With the sequence that obtains word behind the sentence forward maximum match participle be: { " Shingle ", " extensively ", " application ", " on a large scale ", " similar ", " text ", " detection ", " technology " }

Window ω is that 2 S (D, 2) set is: { " Shingle is extensive ", " widespread use ", " using extensive ", " similar on a large scale ", " similar text ", " text detection ", " detection technique " }

When if window ω is 4 (usually being made as 4 in the real system), define the S set that the character string of two documents and sign is formed ₁(D, ω), S ₂(D, ω), a=|S ₁I S ₂| expression S ₁, S ₂Public identical sequence, we represent S with R so ₁, S ₂Likelihood:

R = \frac{| S_{1} \cap S_{2} |}{| S_{1} \cup S_{2} |} = \frac{a}{f_{1} + f_{2} - a},

f ₁＝|S ₁|，f ₂＝|S ₂|，a＝|S ₁∩S ₂|

The concrete meaning of R is: the shingle number that two documents are identical and the ratio of the shingle number that they are total, when R approaches 1 more, these two pieces of documents are similar more so.

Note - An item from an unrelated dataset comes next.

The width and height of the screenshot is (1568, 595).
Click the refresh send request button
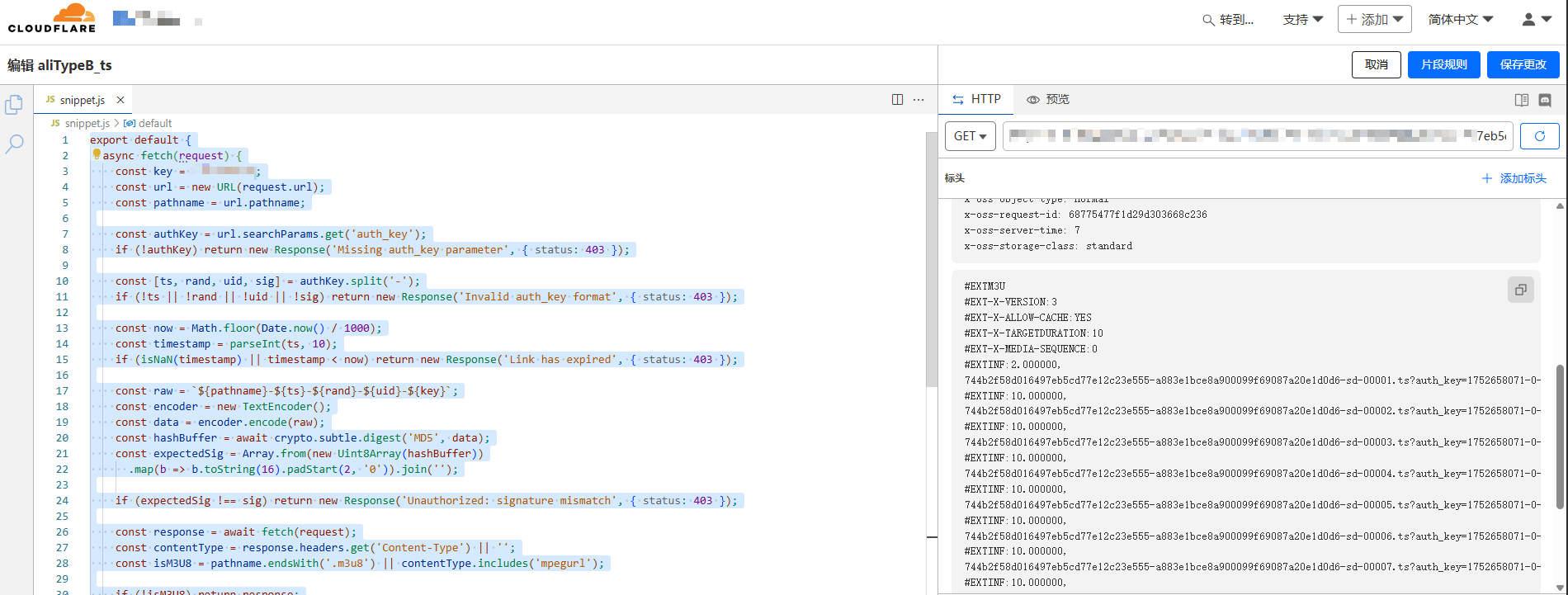pyautogui.click(x=1539, y=136)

The web page text information of extracting in the 201 pairs of first segments is carried out forward maximum match word segmentation processing, generates the set of word (tokens).The forward maximum match divides the main flow process of word algorithm as follows: suppose that the Chinese character number is MAX in the long word bar in the automatic word segmentation dictionary, then get preceding MAX word in the pending text as matching field, search the participle dictionary, if in the dictionary such MAX words is arranged, then the match is successful, and matching field is cut out as a speech; If can not find such MAX words in the dictionary, then it fails to match, and the last character of this matching field is removed, and repeats above process, till the match is successful.So just finish once coupling, promptly matched a speech.And then go on by top step, till all speech in being syncopated as text.

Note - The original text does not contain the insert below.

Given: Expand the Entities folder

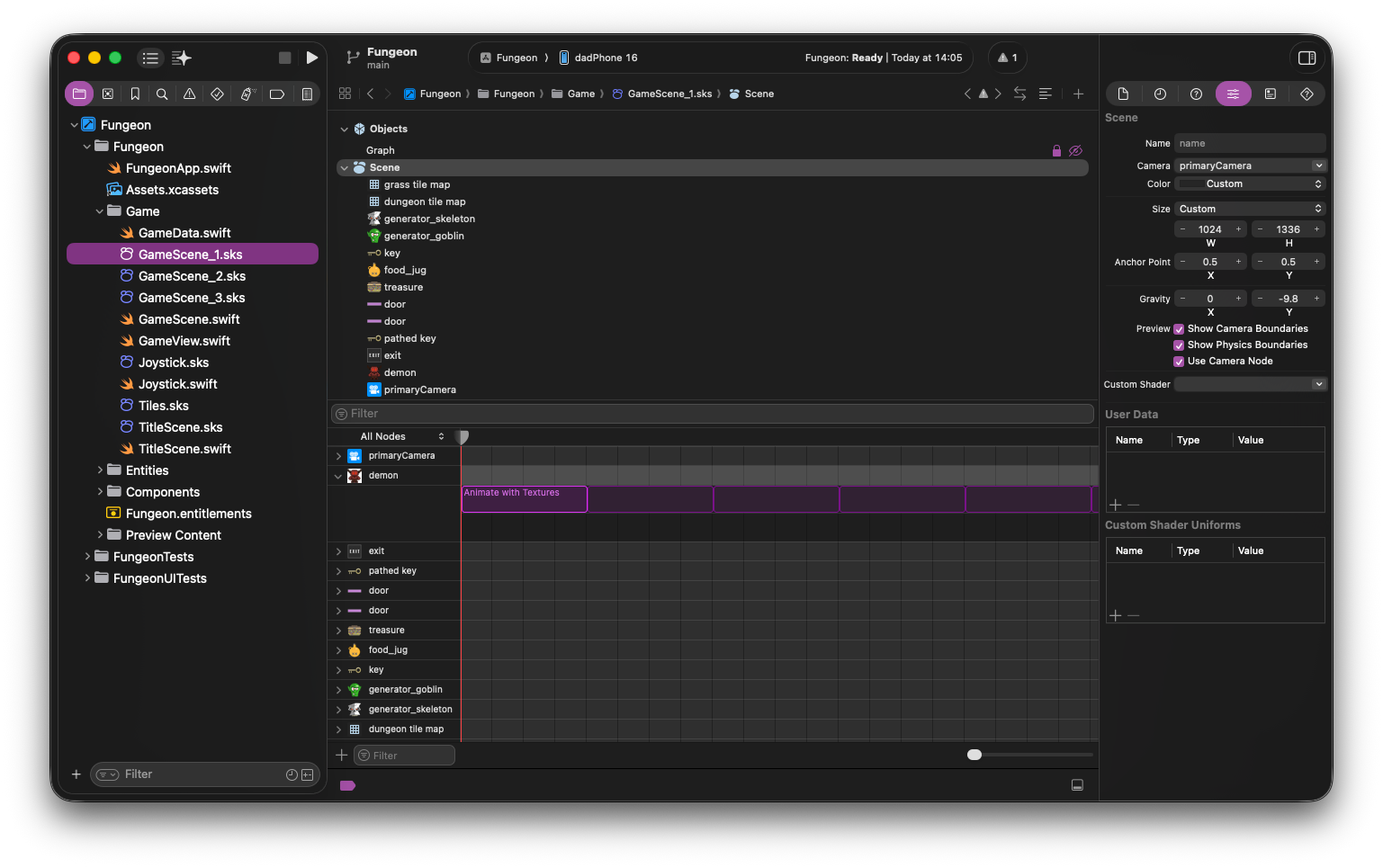Looking at the screenshot, I should coord(100,470).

The word frequency of the word of 202 statistical systems, the function word that filters out the low justice of high frequency make up the initial vocabulary of stopping using as stop words.Discern the neologisms that repeatedly occur by The result of statistics, and neologisms are joined in the dictionary database.(dictionary database is the data source of forward maximum matching algorithm, has only by continuing to optimize dictionary database, and the algorithm participle just can be more accurate)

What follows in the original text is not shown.